An 18-year-old’s first NHL training camp can be an intimidating experience.
Moments of doubt may creep into a young player’s mind when he walks into the locker room for the first time, only to find it filled with veteran players he has grown up watching and idolizing.
|Joey Hishon has spent the past three seasons with the Ontario Hockey League's Owen Sound Attack |
But Avalanche first-round pick Joey Hishon
will be in a unique situation, as he’ll have a couple of familiar faces to look to for advice and guidance when he attends Colorado’s training camp in September. After all, he’s good friends with Matt Duchene
and Ryan O’Reilly, a pair of players who were in his shoes just one year ago and went on to become regular members of Colorado’s lineup in 2009-10.

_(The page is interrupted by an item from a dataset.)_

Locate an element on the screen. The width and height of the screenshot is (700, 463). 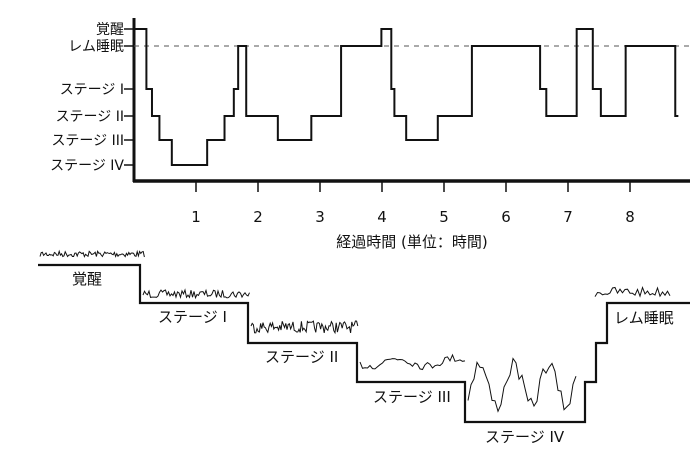
y-tick-label: ステージ III is located at coordinates (88, 141).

Hishon even visited Denver this past season to watch a few Avalanche games and hang out with the pair. O’Reilly, for one, gave the Avalanche's first-round selection a firm thumbs up.

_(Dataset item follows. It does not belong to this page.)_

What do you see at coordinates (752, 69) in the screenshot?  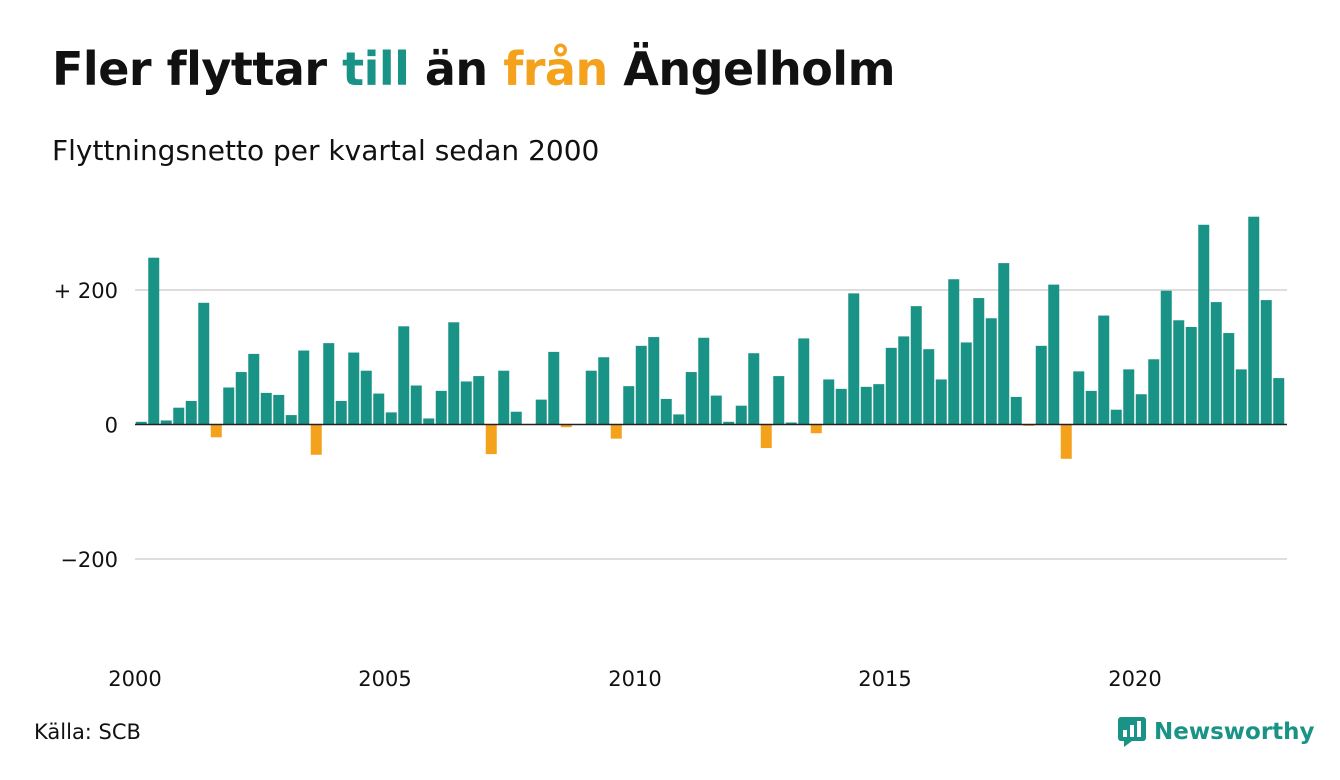 I see `title-part-3: Ängelholm` at bounding box center [752, 69].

“I was very excited when I saw Joey got drafted,” said O’Reilly. “He’s one of my best friends. He’s a great player that sees the game at a high level. We train together in summers and push each other to the max. I think Colorado made a great decision picking him. He definitely has a bright future. I’m looking forward to seeing him when he gets back.”
But don’t think for a second that Hishon was drafted solely because of who he knows, as opposed to his impressive resume.
While some may have labeled Hishon as an “off-the-board pick,” Avalanche director of amateur scouting Rick Pracey
said that the forward was very high on Colorado’s draft list.
“We truly believe in instinct and skill, and we think that Joey thrives in those areas,” said Pracey. “He is a character player who not only makes those around him better, but he’s a guy that comes to play. We believe that the nature of him wanting to be a puck possession player and wanting to give back to the game was very, very important to us.”
Part of the reason Hishon fell in the rankings was likely due to a lack of exposure this season. The center suffered a pair of injuries which caused him to miss significant time, first breaking his foot while blocking a shot and later spraining his MCL. Playing in only 36 games for the Ontario Hockey League’s Owen Sound Attack, he still managed to put up 40 points (16g/24a) for a team-best 1.11 points-per-game average.
Perhaps a better way to judge his potential would be to look at his stellar 2008-09 campaign with Owen Sound, during which he led the Attack in goals (37), assists (44) and points (81). He also received some recognition from the league’s bench bosses, as he was voted the “Best Playmaker” and “Best Stickhandler” in the OHL’s Western Conference Coaches Poll.
And the players he beat out for those awards were no slouches either.
In the “Best Playmaker” category, Hishon (31) more than doubled the votes received by both O’Reilly (13) and John Tavares (13), who ended up being the No. 1 overall selection at the 2009 NHL Entry Draft. To earn “Best Stickhandler” recognition, Hishon had to beat out the No. 7 overall pick in 2009, Toronto Maple Leafs’ prospect Nazem Kadri.
Add in the fact that he was Team Canada’s leading scorer at the 2009 IIHF World Under-18 Championship and there’s little doubt that Hishon is a big-game player.
But on this day, it was all about the joy of hearing his name called by an NHL team, fulfilling a dream held by every young hockey player in the world.
“When my name was called I think I sat there for a couple seconds in shock,” said Hishon. “I barely remember walking up to the podium. I was so nervous and so happy at the same time. I know Colorado is an unbelievable organization with an amazing history, and I can’t wait to do whatever I can to play in that organization some day.”